──────── TRECHO DO DOCUMENTO ────────

Todavia, como a Lei de Deus está escrita na consciência da própria criatura, os
Espíritos em questão constatam que poderiam ter feito muito mais por si mesmos
e pela humanidade, pois o nível de consciência dessas criaturas já é bem
elevado.
Assim
sendo, quando nos sentimos detentores de poucos talentos, devemos ter alta
vigilância e disciplina, porque somente o foco, o esforço no trabalho e a
humildade frente às nossas fragilidades farão com que não “caiamos em
tentações”, não nos deixando levar por interesses tortuosos que nos desviem de
nossas tarefas principais, atrapalhando a manifestação de nosso talento
espiritual, que representa os dons divinos em nós.
Interessantemente,
a vigilância e a disciplina também são fundamentais quando alguns irmãos se
sentem detentores de grandes possibilidades, pois as responsabilidades são
evidentemente maiores (“Muito será cobrado a quem muito foi dado”). Os
Espíritos que já trazem um expressivo leque de habilidades podem,
eventualmente, deixarem-se levar por interesses, muitas vezes dignos, mas não
tão prioritários em relação aos compromissos assumidos previamente.
Neste
contexto, é muito sugestiva a famosa recomendação de Emmanuel em seu primeiro
contato com Chico Xavier, asseverando a relevância da disciplina nas tarefas
espirituais.

──────── TRECHO DOS DADOS ────────

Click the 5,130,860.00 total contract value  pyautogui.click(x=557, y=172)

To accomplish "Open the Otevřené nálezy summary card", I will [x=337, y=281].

────────

Retome o texto sobre vigilância e disciplina no uso dos talentos espirituais logo após a última frase e dê continuidade a ele.

Sabendo-se
que “reconhece-se a árvore pelos frutos”, devemos nos auto-avaliar constantemente
para identificarmos as conseqüências concretas de nossas ações efetivas na vida
física. Se os efeitos dessas atitudes não têm representado valores do bem, da
utilidade e da verdade, devemos repensar os caminhos que estamos trilhando, sob
pena de nos vermos pelejando por questões com pouco valor espiritual em nossos
esforços diários.
“Reconhece-se
o verdadeiro Espírita pela sua transformação moral e pelos esforços que
empreende para domar suas más inclinações”. Portanto, o verdadeiro Espírita
busca sua melhoria pessoal de forma sistemática, o que deve repercutir
diretamente nos sentimentos, pensamentos e atitudes de cada adepto do
Espiritismo, e, consequentemente, no aproveitamento das oportunidades
evolutivas e na construção da obra no bem.